Na Europa, sistemas de impostos e transferências conseguiram reduzir a desigualdade em aproximadamente 47%. Na América Latina, essa redução é de 27%, uma melhoria significativa desde os anos 1990, embora ainda distante do padrão europeu.
"A evidência é clara: onde a redistribuição é forte, a tributação é justa e o investimento social é priorizado, a desigualdade diminui. As ferramentas existem", afirma o documento.
Os sistemas tributários atuais "falham exatamente onde são mais necessários: no topo". As alíquotas efetivas de imposto de renda sobem para a maior parte da população, mas caem drasticamente para bilionários e centimilionários, que pagam proporcionalmente menos que a maioria das famílias com renda muito menor.
Esse padrão regressivo "priva os estados de recursos essenciais e mina a justiça e a coesão social". A proposta concreta, portanto, é a taxação mínima global sobre os multimilionários, ideia defendida pelo economista Gabriel Zucman durante a presidência brasileira do G20 em 2024.
Uma taxa de 2% afetaria aproximadamente 92 mil adultos e geraria US$ 503 bilhões anuais, o equivalente a 1,2 vez o gasto total com educação na África e Sul/Sudeste Asiático. Com 3%, a receita saltaria para US$ 754 bilhões (1,7 vez o gasto educacional). Com 5%, US$ 1,256 trilhão (2,9 vezes).
As estimativas assumem 10% de evasão fiscal, taxa considerada conservadora, dado que mecanismos como troca automática de informações bancárias já reduziram significativamente a riqueza offshore não declarada em um fator de três desde 2016.

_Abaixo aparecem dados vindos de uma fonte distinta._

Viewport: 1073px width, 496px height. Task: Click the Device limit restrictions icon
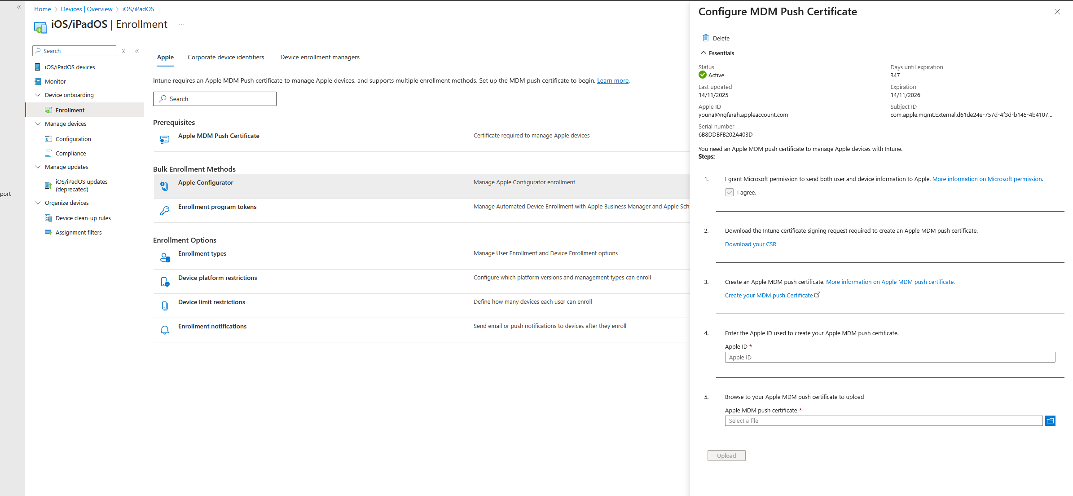[164, 306]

Esse montante poderia transformar a adaptação climática no Sul Global. Para colocar em perspectiva: o gasto público com educação por criança na África Subsaariana é de €220 anuais, comparado a 9.025 euros na América do Norte e Oceania, uma diferença de 40 vezes.
Aplicados ao clima, os recursos poderiam financiar infraestrutura de proteção contra eventos extremos, sistemas de alerta antecipado, agricultura resiliente, transição energética justa e compensação por perdas e danos.

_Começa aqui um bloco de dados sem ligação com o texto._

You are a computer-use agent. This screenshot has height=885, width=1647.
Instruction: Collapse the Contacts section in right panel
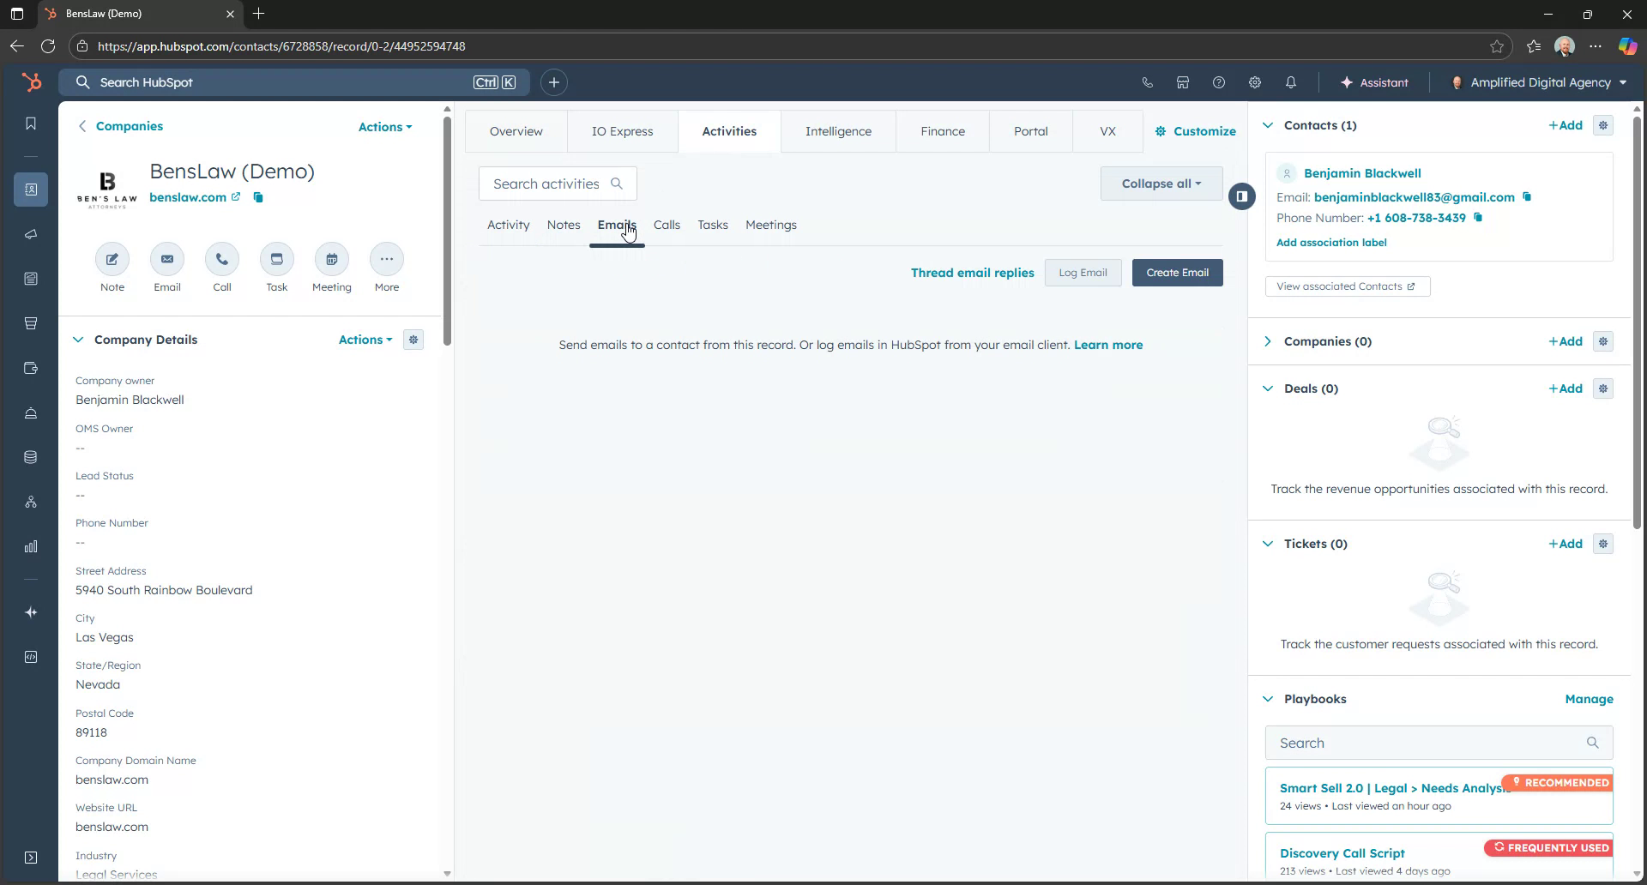[x=1268, y=124]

"A regressividade no topo não é algo inevitável", argumenta a análise. "Com uma taxação mínima, os governos podem restaurar a progressividade do sistema, mobilizar uma soma relevante de recursos e reconstruir a legitimidade da tributação em uma era de fortunas individuais extremadas. Implementar tal imposto é, em última análise, uma questão de vontade política."
Os próximos dez anos serão decisivos. O Painel Intergovernamental sobre Mudanças Climáticas (IPCC) já deixou claro que é preciso reduzir emissões globais pela metade até 2030 para ter chance de limitar o aquecimento a 1,5°C.
Mas como mobilizar a ação necessária em um mundo onde 0,001% da população controla 6% da riqueza e gera emissões incomparavelmente maiores que bilhões de pessoas? Como financiar a transição justa quando o sistema financeiro global drena 1% do PIB das nações pobres para as ricas a cada ano?
"A crise da desigualdade e a crise climática são inseparáveis", resume o Relatório Mundial da Desigualdade. "Resolver uma sem resolver a outra é impossível. Ambas exigem confrontar os interesses de uma elite minúscula que se beneficia do status quo, mesmo enquanto o planeta queima".